Blockchain doesn’t hold your hand
EOS contracts are written with “assert” statements that attempt to prevent “bad things” from happening. However, sometimes you can do an “acceptable” thing that has unintended consequences, or known consequences that you just simply weren’t aware of. Not everyone is an expert. That doesn’t mean be afraid, but it does mean educate yourself as much as possible.
ACCOUNT BREAKING actions that seem innocent
Settings active and owner permission to your own account
As seen at eosflare this poor soul used the eostoolkit to change his permissions to the account. What this means is there is no longer ANY keys associated with the account.
Normally when you set an “actor” (i.e. another account) as your permissions, the keys on THAT account can now control this one. If you set the permissions to your own account, there is suddenly no keys at all.
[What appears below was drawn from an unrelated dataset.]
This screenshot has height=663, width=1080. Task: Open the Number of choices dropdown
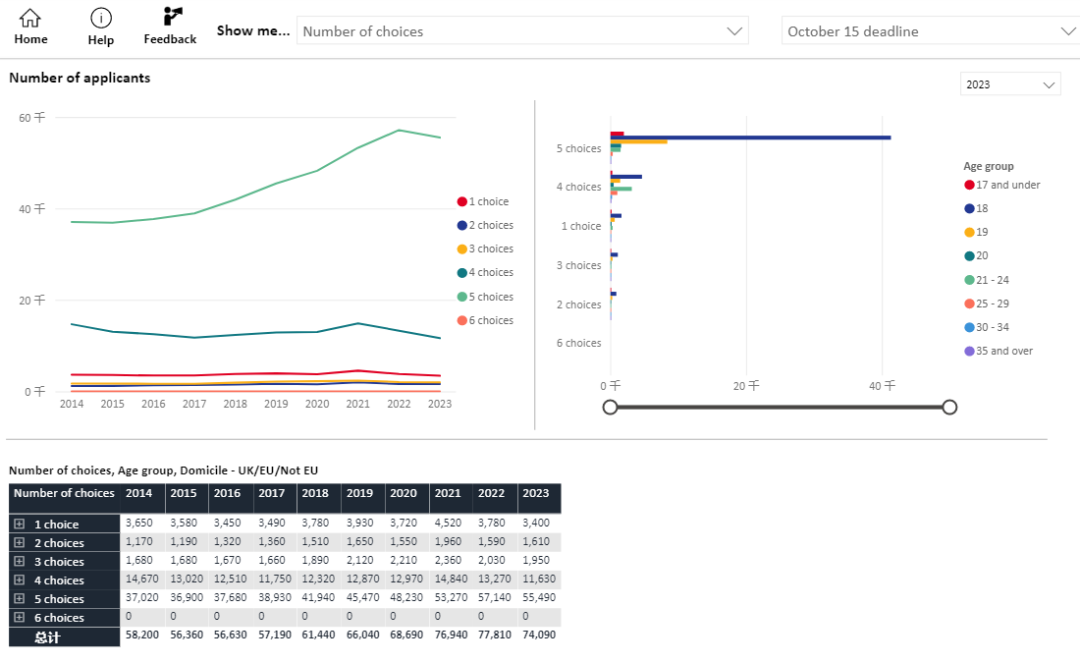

This is the same as setting your account with dummy keys.
Circular account permissions
This poor soul created a new account from his genesis account, but later went on to set the permissions on his genesis account to the actor of the new account, and updated his new account to use the actor of his genesis account.
Because of this circular permission structure there is once again NO KEYS associated. Account permissions structures must always have PUBLIC KEYS at the starting stage of the permission structure.
Why was this allowed?
EOS allows you to set keys, accounts, and waits (timers) as your permission structure. You can also specify JSON that has a multisig combination of these. All of that is 100% ok.
EOS has no way of knowing if this “good action” will cause a “bad thing”. That’s up to you!
EOSToolkit and other wallets make things easy – for better and worse
When using eostoolkit.io permission changer you can specify both EOS public keys and EOS accounts in the active and owner permission. This is super powerful, super easy, and potentially super dangerous.
This is why its always especially important to verify your transaction in Scatter
Double check what you are actually doing!
Helping you help yourself
The eostoolkit.io will soon be adding the ability to use the toolkit on various testnets so you can test your actions before you do them on the mainnet. We hope this new upcoming feature will make everyone feel more confident in using the EOS network.
Hi,
Can you tell me if I changing my owner key affect my airdrops?
Is the Genesis snapshot linked to my account name, my owner key, my active key, or a combination of these 3?
I want to be Absolutely sure that I am not forfeiting any drops by changing my keys
Thanks
Hi Jiame,
Changing your keys should not affect your airdrops. The snapshot should be linked to your EOS account name
Cheers
Tom
GenerEOS